═══ Sayfa ═══
Seçim Kanunu, Siyasi
Partiler Kanunu ve bununla alakalı olarak demokratikleşmeyle ilgili
hızla bir yol temizliği yapılması Türkiye'nin birinci
gündemidir. Gerek yürüyen çözüm süreciyle ilgili gerekse Gezi
Parkı direnişi etrafında gelişen toplumsal hak ve
özgürlükler talebiyle ilgili, demokratikleşmeyle ilgili hızla
adımlar atmak zorundasınız. Burada Kenan Evrenin getirmiş
olduğu kanunlara sahip çıkarak kendinizi demokrat gösterip kendi
gündeminizi dayatma anlayışınızı doğru
bulmuyoruz.
Bakın,
bu getirmiş olduğumuz öneride ne sunuyoruz? Yüzde 10luk seçim
barajının kaldırılması gerekir diyoruz. Bunu siz
siyaseten, vicdanen, ahlaken kabul ediyor musunuz etmiyor musunuz diyoruz.
Halkın gündeminde bu var. Yüzde 10luk seçim barajıyla piyango vekilliği
kazanma döneminin halkımız artık bitmesi gerektiğini ifade
ediyor. Hazine yardımlarının dağıtılmasıyla
ilgili, adaletsiz dağıtmayla ilgili, en azından bizim
seçmenimizden almış olduğunuz vergileri kendi kasanıza
aktarmayla ilgili, kul hakkı çiğnemenizle ilgili
halkımızın bir gündemi var. Sizin gündeminiz olmayabilir. Ana
dilde propagandayla ilgili, kendi ana dilinde kendi
çalışmalarını öğrenmek isteyen
halkımızın gündemi var. Sizin gündeminiz olmayabilir.
═══ Sağlanan kayıtlar ═══
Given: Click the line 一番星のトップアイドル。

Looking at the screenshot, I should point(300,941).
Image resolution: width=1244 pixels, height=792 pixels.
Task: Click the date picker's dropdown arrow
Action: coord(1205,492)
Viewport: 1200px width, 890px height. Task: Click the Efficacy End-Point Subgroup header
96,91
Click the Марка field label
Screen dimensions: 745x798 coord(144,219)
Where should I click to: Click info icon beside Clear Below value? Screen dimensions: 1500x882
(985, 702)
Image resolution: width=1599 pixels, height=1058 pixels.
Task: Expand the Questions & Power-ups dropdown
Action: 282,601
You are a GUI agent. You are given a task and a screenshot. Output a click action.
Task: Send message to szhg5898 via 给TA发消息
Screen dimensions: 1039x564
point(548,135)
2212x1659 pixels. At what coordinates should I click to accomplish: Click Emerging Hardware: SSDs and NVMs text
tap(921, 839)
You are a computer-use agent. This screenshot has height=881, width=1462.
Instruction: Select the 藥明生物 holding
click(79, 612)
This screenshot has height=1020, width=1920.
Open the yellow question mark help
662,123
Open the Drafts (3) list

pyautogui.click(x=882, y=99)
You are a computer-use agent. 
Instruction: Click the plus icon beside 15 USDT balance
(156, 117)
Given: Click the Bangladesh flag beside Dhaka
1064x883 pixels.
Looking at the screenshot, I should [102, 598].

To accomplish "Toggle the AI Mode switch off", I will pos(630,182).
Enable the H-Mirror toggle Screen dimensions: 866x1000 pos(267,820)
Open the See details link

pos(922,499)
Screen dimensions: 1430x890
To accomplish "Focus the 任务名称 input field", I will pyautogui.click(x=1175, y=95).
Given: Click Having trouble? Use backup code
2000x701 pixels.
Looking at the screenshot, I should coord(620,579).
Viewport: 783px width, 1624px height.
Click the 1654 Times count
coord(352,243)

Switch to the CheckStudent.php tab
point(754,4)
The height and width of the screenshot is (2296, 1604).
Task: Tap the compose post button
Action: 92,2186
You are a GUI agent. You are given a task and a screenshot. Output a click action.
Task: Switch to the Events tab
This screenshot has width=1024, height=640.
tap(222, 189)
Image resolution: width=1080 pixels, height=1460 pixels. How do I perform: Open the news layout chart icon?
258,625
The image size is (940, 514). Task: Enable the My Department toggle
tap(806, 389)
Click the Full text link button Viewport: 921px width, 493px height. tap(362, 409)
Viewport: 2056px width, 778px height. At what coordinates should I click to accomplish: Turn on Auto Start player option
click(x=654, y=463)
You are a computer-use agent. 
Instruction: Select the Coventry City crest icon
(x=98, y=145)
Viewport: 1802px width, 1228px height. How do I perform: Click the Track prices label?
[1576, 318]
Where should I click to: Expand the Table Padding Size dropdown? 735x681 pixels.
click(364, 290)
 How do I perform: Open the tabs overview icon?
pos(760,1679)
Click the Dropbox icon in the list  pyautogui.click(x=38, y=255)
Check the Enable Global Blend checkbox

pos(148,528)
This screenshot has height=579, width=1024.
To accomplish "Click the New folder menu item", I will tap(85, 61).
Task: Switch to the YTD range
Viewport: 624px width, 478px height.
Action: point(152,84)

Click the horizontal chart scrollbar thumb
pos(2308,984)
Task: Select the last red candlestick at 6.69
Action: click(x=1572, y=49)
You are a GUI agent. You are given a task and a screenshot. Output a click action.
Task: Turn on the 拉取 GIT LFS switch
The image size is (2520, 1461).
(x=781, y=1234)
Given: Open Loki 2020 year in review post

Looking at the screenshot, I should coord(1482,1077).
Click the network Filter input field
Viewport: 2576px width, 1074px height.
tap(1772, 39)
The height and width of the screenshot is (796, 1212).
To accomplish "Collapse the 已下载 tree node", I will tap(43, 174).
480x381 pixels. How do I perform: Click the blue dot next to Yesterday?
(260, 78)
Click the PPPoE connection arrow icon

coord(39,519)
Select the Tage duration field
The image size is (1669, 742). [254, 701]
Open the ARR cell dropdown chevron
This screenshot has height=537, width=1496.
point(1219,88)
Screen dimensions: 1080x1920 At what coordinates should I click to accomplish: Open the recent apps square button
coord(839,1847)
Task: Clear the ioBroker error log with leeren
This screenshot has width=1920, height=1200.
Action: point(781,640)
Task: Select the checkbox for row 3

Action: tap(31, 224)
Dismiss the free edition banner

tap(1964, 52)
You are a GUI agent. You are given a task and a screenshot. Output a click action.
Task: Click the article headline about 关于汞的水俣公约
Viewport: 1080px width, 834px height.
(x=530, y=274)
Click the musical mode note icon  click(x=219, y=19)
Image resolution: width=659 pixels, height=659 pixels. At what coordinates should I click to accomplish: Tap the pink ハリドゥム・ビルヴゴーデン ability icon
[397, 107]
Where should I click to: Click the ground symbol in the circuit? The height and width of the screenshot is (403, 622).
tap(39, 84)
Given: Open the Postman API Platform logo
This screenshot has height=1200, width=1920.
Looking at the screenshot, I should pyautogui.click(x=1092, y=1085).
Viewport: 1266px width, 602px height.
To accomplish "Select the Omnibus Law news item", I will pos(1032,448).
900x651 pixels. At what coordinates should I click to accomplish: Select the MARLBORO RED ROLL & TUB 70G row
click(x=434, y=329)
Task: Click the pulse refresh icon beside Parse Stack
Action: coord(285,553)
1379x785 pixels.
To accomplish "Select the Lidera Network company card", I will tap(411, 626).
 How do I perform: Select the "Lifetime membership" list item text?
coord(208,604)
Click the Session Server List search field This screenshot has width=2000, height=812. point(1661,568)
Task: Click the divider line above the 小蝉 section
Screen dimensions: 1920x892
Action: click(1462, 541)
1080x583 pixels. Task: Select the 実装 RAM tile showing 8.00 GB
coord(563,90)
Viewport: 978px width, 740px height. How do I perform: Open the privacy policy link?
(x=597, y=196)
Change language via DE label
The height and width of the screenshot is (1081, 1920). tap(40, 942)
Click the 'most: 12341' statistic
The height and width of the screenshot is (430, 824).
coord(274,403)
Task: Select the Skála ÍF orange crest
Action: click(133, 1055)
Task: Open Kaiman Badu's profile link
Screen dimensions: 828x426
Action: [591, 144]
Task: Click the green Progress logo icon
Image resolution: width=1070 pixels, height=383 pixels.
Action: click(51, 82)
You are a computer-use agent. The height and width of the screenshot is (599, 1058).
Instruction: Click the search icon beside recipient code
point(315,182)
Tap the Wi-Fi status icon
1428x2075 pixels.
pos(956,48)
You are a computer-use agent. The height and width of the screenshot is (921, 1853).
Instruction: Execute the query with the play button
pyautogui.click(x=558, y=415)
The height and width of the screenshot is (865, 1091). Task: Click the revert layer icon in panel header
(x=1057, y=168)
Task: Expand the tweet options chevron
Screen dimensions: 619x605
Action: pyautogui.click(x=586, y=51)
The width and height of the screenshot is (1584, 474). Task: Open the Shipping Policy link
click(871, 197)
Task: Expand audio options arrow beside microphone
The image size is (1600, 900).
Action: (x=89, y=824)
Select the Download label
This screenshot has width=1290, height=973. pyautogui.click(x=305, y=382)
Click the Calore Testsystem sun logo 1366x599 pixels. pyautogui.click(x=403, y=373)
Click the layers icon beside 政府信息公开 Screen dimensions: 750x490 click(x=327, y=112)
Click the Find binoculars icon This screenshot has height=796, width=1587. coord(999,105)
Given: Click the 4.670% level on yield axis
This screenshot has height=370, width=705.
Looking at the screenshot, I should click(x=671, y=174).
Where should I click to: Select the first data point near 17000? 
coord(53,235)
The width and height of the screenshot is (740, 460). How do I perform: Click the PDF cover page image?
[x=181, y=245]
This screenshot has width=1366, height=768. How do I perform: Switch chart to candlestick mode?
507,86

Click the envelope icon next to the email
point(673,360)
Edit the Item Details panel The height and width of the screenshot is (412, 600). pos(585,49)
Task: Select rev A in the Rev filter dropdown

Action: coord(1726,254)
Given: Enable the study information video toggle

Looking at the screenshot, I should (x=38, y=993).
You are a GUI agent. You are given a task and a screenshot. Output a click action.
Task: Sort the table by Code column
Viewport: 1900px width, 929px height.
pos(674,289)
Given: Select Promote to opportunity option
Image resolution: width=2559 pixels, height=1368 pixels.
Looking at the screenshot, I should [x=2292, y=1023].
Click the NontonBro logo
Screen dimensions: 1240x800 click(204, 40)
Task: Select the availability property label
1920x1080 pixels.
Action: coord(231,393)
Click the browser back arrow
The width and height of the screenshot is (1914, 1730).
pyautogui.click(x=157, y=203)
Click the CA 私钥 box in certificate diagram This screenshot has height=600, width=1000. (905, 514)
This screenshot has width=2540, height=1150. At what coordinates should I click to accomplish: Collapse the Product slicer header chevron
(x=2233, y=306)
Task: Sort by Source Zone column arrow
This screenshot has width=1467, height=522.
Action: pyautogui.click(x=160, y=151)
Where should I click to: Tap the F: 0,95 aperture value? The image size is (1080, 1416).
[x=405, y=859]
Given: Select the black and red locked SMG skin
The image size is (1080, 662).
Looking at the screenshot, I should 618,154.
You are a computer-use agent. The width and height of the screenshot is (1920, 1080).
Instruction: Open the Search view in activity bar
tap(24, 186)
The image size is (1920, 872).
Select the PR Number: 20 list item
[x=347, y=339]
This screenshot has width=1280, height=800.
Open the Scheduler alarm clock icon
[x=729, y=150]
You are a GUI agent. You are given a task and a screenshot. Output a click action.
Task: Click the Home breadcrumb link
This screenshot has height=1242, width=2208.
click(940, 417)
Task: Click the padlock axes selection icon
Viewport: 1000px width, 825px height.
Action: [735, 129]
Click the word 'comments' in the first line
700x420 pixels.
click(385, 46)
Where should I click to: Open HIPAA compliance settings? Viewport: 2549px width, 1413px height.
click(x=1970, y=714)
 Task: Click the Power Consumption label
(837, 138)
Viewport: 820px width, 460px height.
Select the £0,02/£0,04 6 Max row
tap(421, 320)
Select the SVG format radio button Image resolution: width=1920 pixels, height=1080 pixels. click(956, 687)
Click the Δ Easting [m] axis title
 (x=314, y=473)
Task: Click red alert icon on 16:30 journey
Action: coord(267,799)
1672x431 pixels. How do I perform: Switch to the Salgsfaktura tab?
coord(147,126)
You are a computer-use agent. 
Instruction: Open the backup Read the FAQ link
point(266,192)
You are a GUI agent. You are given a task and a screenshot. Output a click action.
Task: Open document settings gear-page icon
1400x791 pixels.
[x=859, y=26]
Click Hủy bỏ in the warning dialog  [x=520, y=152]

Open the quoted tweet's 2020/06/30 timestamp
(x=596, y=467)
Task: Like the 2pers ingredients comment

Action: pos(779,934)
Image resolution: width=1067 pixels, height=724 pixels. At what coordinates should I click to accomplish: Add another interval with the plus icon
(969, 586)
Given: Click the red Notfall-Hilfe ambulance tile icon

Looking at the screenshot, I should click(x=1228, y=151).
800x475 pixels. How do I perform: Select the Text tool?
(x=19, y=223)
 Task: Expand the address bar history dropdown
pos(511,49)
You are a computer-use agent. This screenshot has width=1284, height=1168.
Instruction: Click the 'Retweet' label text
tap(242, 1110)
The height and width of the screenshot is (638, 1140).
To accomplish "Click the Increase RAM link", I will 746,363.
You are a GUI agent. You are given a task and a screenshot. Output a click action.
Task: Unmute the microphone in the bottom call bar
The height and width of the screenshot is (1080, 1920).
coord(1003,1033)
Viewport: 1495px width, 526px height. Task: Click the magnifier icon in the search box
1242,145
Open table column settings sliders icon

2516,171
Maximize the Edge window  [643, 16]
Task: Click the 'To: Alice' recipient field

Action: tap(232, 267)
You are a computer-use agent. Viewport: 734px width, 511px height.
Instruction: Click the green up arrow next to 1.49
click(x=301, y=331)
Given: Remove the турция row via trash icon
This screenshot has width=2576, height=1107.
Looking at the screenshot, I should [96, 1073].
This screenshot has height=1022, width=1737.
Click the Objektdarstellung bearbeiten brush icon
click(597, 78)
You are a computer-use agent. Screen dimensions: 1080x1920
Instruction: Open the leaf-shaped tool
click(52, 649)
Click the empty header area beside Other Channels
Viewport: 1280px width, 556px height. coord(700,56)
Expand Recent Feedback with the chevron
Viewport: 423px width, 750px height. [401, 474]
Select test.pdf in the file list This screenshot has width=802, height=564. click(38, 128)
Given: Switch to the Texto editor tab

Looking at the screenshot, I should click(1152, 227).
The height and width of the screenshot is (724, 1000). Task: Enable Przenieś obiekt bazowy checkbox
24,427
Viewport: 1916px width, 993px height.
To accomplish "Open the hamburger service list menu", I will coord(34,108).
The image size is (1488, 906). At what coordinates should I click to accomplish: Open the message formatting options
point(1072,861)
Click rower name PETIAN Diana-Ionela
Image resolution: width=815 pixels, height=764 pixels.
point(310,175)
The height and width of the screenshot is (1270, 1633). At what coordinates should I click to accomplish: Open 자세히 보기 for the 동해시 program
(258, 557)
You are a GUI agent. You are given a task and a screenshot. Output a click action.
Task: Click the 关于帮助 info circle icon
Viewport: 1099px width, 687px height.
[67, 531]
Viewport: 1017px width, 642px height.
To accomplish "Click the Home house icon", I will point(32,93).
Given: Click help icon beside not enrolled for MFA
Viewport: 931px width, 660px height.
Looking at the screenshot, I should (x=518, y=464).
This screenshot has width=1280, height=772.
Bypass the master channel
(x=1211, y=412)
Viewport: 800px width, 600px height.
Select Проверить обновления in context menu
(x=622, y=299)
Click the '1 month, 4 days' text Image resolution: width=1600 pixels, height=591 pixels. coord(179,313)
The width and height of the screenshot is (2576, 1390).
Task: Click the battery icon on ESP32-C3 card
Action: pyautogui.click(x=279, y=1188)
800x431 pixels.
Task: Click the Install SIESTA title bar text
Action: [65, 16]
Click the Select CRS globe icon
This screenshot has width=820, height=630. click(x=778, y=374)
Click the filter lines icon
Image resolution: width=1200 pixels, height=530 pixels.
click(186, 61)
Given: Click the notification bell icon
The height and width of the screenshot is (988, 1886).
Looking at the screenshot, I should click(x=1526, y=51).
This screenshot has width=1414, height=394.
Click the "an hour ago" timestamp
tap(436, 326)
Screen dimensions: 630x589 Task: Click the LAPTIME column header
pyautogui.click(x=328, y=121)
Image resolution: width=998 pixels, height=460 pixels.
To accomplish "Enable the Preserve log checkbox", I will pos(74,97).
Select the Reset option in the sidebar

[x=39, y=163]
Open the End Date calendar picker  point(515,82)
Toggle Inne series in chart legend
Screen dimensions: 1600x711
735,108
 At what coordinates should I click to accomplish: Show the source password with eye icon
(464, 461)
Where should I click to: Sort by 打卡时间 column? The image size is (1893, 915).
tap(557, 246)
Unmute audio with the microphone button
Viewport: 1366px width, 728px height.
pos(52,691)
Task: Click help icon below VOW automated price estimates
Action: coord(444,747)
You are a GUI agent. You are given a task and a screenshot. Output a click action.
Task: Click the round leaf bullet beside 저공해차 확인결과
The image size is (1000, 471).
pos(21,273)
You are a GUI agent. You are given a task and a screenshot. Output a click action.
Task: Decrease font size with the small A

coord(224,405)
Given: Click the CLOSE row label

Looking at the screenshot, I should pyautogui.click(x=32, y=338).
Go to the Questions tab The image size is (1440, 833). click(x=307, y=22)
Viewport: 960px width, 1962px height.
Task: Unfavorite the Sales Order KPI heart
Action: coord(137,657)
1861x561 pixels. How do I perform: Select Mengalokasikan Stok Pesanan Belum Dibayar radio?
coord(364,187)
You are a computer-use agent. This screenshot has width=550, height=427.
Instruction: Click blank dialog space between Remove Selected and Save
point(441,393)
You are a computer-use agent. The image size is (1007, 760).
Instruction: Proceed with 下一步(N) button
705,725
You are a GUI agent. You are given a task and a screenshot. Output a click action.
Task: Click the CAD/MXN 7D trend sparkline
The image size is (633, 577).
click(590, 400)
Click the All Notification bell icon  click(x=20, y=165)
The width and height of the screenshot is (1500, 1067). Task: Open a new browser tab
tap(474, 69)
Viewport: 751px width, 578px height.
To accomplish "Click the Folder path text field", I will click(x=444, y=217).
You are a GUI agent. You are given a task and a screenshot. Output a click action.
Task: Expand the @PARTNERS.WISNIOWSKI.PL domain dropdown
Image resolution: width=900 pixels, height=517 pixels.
═══
## Verilen görev
Seçim barajı ve demokratikleşme üzerine olan metni bıraktığı yerden sürdürün. Kayıtların bu işle hiçbir ilgisi yoktur.

## Görev çıktısı
Bakın,
Başbakan, demokrasiyi sandığa indirgeyecek şekilde
yanlış tespitler yaptı ama siz bu yanlış tespitin
üstüne, sandığın da sağlıklı işlemesinin
önüne geçmek istiyorsunuz. Net bir soru soruyoruz: Demokratikleşmeyi
istiyor musunuz istemiyor musunuz? Kenan Evrenin Siyasi Partiler Kanunu, Seçim
Kanunuyla ilgili antidemokratik uygulamalarının
değişmesini savunuyor musunuz savunmuyor musunuz?
(Mikrofon
otomatik cihaz tarafından kapatıldı)
İDRİS
BALUKEN (Devamla) Bütün mesele budur. Halkın gerçek gündemi de budur. Bu
konuyla ilgili iktidar partisinin de desteğini beklediğimizi ifade
ediyorum.
BAŞKAN
Teşekkür ediyorum.
MUSTAFA
ELİTAŞ (Kayseri) Sayın Başkan
BAŞKAN
Buyurun Sayın Elitaş.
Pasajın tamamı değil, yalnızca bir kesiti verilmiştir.